An App for Safer Sex Resources

For 20 years, The Georgia Campaign for Power & Potential’s statewide work has focused on meeting young people where they are. The nonprofit’s new G Power app continues that mission by putting resources into the hands of teens, including a GPS-guided map to nearby health services (including turn-by-turn directions), sample questions to ask your health practitioner, a Yelp!-like ratings system for teen-friendly health services, short informational videos on how to put on a condom and explaining the different types of LARCs for women, and even a live chat function with a health educator.

Currently, G Power is the only statewide app of its kind in the country, connecting young people to health services and resources in even the most rural areas of Georgia. The goal is to have more than 300 clinics listed on the app by this summer. College students from G-CAPP’s PEER Up Program helped to created the G Power app for other young people. “We love it when the ideas come from the ground up,” said G-CAPP founder Jane Fonda.
Reaching young people in 2015 without harnessing the power of social media and smart-phone apps can be tricky. “This is how young people communicate now, and we wanted to be a part of that conversation,” said G-CAPP CEO Kim Nolte. “They don’t call help lines. They don’t call anybody. They text a message and they expect a text back.

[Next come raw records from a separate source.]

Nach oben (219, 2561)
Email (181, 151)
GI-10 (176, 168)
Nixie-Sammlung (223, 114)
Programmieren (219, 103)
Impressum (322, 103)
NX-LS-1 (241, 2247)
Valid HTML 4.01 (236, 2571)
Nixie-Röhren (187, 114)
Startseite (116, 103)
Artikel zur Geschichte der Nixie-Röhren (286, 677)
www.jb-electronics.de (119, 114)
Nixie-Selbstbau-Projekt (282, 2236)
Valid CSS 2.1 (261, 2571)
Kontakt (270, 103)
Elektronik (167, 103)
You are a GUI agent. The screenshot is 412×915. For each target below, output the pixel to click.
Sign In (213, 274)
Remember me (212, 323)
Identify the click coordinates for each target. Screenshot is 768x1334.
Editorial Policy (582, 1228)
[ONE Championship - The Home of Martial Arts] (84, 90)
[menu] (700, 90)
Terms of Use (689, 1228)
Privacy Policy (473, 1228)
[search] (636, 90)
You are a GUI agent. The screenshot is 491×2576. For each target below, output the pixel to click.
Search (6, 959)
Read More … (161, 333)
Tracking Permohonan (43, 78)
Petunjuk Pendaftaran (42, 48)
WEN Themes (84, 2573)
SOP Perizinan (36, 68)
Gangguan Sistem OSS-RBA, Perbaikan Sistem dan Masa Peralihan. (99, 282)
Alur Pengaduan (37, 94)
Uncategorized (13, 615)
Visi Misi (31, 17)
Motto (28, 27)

Young people also don’t read pamphlets. So we translated that information into videos made by young people for young people.”

Thanks to an ad on the free streaming music service Pandora, in addition to teen-to-teen word of mouth, Nolte reports the G Power app was downloaded 400 times and the ad generated 1,800 hits on the gcapp.org website in just one week.

Said Nolte: “The G Power app is another way for us to empower young people and give them a voice about their health.”